A 10k+ sq ft home normally has a 400 amp service!


----------



## John Valdes (May 17, 2007)

Welcome to Electrician Talk. 
Thanks for taking the time to fill out your profile.


----------



## Dennis Alwon (May 9, 2009)

MechanicalDVR said:


> I did read the entire post it seemed you were contradicting yourself to an extent.


I was saying that I did not read the entire post not you. The "you" was meant as "one" and I meant it as me.


----------



## lighterup (Jun 14, 2013)

BrettD70 said:


> So this existing panel has 2-15 amp circuits, 2-20 amp circuits and 1- two pole 40 amp for the the oven. Would I just have to change the(2) 15 amp circuits to AFCI protected breakers? I think one of the 20amps covers the garage and the other one covers the bathroom and kitchen. Would that require an AFCI breaker? Im hoping the inspector is not going to want me to rewire the whole house. Im in San Diego area if that makes any difference.

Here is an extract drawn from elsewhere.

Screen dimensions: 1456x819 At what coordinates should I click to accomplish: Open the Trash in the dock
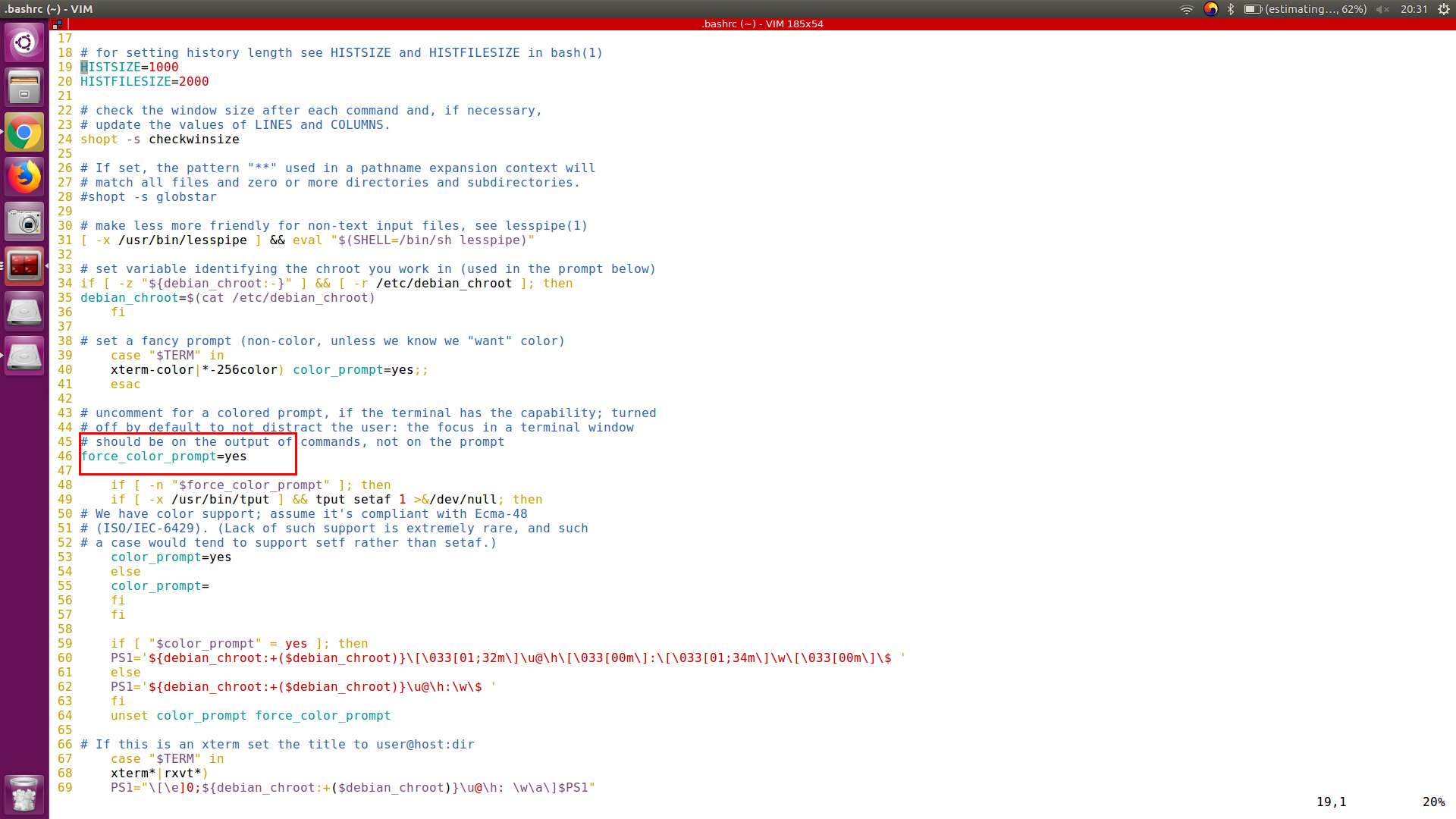pyautogui.click(x=24, y=794)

Put duel function breakers on every 120 volt circuit and be done with it.
Bathroom mixed with kitchen ...this mixed with that...don't kill yourself over it.


----------



## lighterup (Jun 14, 2013)

paulengr said:


> AFCI is determined first by location and second by which year of the Code your state adopted plus local code changes where some state or local jurisdiction changed it. You can often download or ask for those for free. www.nfpa.org and you can read it online free.
> 
> Also 125 A is sort of an odd size as is 70. Most new construction is 150 or 200. It's cheaper to buy a prepopulated panel at the local big box store. BUT you can't just upside arbitrarily. The utility has to be sized for it, and you will probably need them to pull the meter to kill power anyways. So I'm not getting why you're hung up on AFCIs and Codes when it's obvious you're not pulling a permit, you're probably going to just cut the real off the meter, and you're going to add a bunch of stuff and upsize the breaker to the point the meter is probably going to overload and burn up, then the utility will come out and disconnect service and the Code official is going to staple a big condemned notice on the door, until you file a permit, fix it all and get an occupancy permit again. If you get a local residential guy to do it it will be well under *$1000 *including materials and done faster with no troubles with the inspector or giving you a hard time because you didn't do it the typical way they do it.
> 
> ...


really?


----------



## MechanicalDVR (Dec 29, 2007)

paulengr said:


> AFCI is determined first by location and second by which year of the Code your state adopted plus local code changes where some state or local jurisdiction changed it. You can often download or ask for those for free. www.nfpa.org and you can read it online free.
> 
> Also 125 A is sort of an odd size as is 70. Most new construction is 150 or 200. It's cheaper to buy a prepopulated panel at the local big box store. BUT you can't just upside arbitrarily. The utility has to be sized for it, and you will probably need them to pull the meter to kill power anyways. So I'm not getting why you're hung up on AFCIs and Codes when it's obvious you're not pulling a permit, you're probably going to just cut the real off the meter, and you're going to add a bunch of stuff and upsize the breaker to the point the meter is probably going to overload and burn up, then the utility will come out and disconnect service and the Code official is going to staple a big condemned notice on the door, until you file a permit, fix it all and get an occupancy permit again. If you get a local residential guy to do it it will be well under $1000 including materials and done faster with no troubles with the inspector or giving you a hard time because you didn't do it the typical way they do it.
> 
> ...


Who would ever swap and move a panel for less than $1000 w/material?


----------



## matt1124 (Aug 23, 2011)

I use 125A sometimes. Some parts of the city have 1/0 coming underground, and depending on the POCO engineer's mood it can be 125 or 150.


----------



## lighterup (Jun 14, 2013)

MechanicalDVR said:


> Who would ever swap and move a panel for less than $1000 w/material?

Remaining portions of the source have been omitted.